### DATA FOR PROCESSING
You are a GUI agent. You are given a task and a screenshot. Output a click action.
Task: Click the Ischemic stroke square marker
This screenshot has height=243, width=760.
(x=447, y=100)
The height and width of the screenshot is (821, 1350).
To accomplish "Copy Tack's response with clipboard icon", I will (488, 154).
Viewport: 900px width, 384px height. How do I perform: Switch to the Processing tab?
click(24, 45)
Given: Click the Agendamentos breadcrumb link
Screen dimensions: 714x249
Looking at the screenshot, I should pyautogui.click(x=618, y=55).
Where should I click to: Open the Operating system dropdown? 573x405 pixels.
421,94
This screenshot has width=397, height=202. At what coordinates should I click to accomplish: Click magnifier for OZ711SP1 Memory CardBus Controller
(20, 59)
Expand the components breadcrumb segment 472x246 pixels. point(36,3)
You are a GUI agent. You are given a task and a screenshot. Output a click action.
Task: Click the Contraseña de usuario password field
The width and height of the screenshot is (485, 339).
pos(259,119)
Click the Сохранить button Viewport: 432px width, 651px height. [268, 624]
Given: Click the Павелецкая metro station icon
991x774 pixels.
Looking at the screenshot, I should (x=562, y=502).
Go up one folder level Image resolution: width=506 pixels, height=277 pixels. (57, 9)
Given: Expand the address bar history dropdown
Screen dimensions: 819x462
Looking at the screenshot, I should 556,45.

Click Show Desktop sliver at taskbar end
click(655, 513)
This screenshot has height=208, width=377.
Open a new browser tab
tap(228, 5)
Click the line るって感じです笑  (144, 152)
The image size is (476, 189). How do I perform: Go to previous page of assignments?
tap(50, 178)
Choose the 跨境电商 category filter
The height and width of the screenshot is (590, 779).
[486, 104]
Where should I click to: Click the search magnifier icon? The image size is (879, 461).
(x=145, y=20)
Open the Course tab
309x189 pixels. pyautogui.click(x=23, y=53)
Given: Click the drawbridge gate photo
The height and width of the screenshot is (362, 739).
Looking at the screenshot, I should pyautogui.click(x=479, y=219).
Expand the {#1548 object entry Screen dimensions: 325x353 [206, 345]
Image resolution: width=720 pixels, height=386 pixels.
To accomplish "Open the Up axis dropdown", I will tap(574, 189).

### YOUR OBJECTIVE
Throughout the listing, how many lines contain the string "resolution"? Give the number on its own.

### EXERCISE OUTPUT
2